"Terma"
by Michelle Erica Green


I've Been Slimed

"Terma" Plot Summary:

Mulder survives being held in chicken wire and injected with deadly black worms, and is given a knife by a fellow prisoner who understands enough Russian to realize that Krycek is working with the men holding them captive. Mulder manages to steal a truck and escape. Rescued by a local family, he learns that amputation of a limb is the locals' only way to save themselves from experiments with the "black cancer"; while he persuades the family to help him flee, Krycek is "saved" by other locals.

Meanwhile, in Washington, Scully works on the medical mystery of the black cancer and is jailed for contempt of Congress for refusing to reveal Mulder's whereabouts. She learns that the world expert on infectious viruses - Cancer Man's boss's personal physician - has died in an "accident," caused by a former KGB agent. The same agent kills the doctor who has been the principal researcher into the black cancer.

Mulder arrives before the Senate subcommittee just as Scully is about to be charged with contempt again, challenging their skepticism of extraterrestrial life. Following a lead to Florida, the two learn that experiments like the one Mulder was subjected to are being conducted in the U.S. and that the US government covered up knowledge that the Soviet toxin was used by Hussein in the Gulf War. Krycek has hidden the final rock in his former militia buddies' bomb, which Mulder and Scully arrive too late to prevent the KGB agent from detonating.

Analysis:

There was a lot of plot in this episode; it's one of the most-satisfying multi-parters The X Files has ever done, largely because the second half packed as much action as the first. As in all my favorite episodes, the extraterrestrial menace wasn't nearly as important as the national and international political machinations going on. I never cared where the rock came from or what the black cancer really was - I was far more interested in what Krycek was up to, who the doctors were working for, where Mulder was going to go next.

There weren't any scenes with the sheer tension of Krycek dangling by his wrist and pulling a man to his death as in the first half, and there wasn't as much icky gore involving black worms. The violence was more typical for television - amputations, "riding accidents," bombs going off - but that made sense, given that the crisis shifted from the nature of the rock itself to the governments struggling to possess it. We never did find out anything definitive about where the Soviets got the rock or what they knew about its origins.
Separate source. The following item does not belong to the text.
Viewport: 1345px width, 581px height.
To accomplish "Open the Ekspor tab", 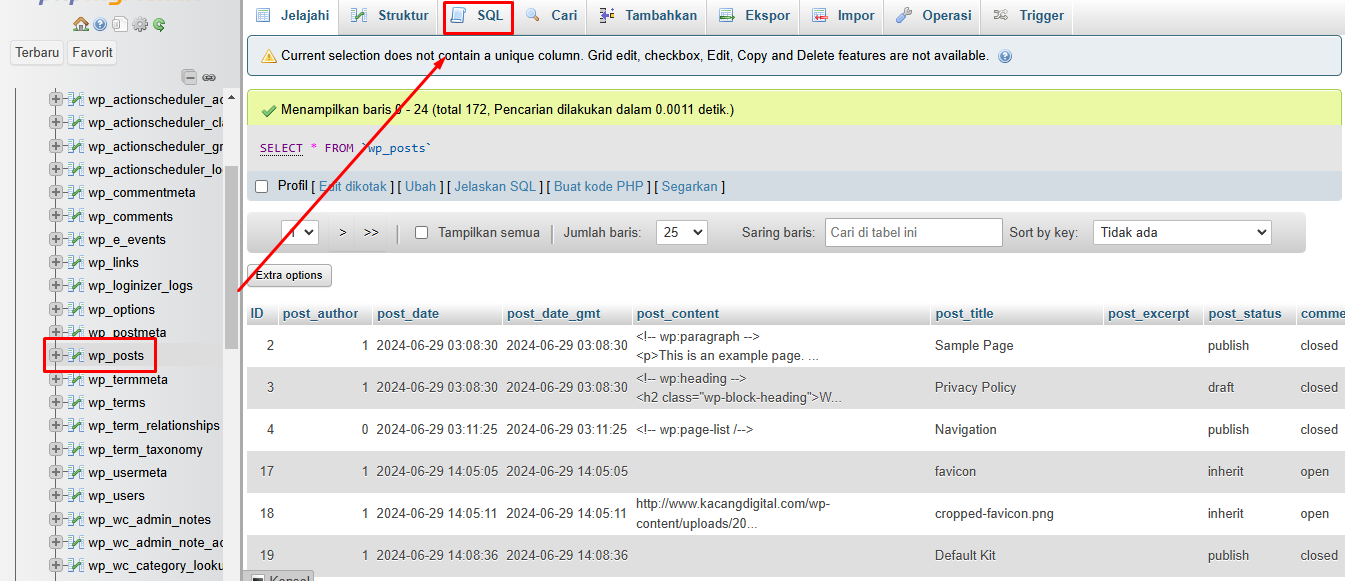I will 755,16.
It's interesting that in most of the major episodes this season, Mulder and Scully have been working apart for the same ends instead of working together for opposing ones. It's getting increasingly hard to take Scully seriously as a skeptic, given all that's happened to her, so perhaps that's all to the good; this episode did contain one heartwarming moment when the two embraced before a Senate subcommttee, but for the most part they went about their separate tasks.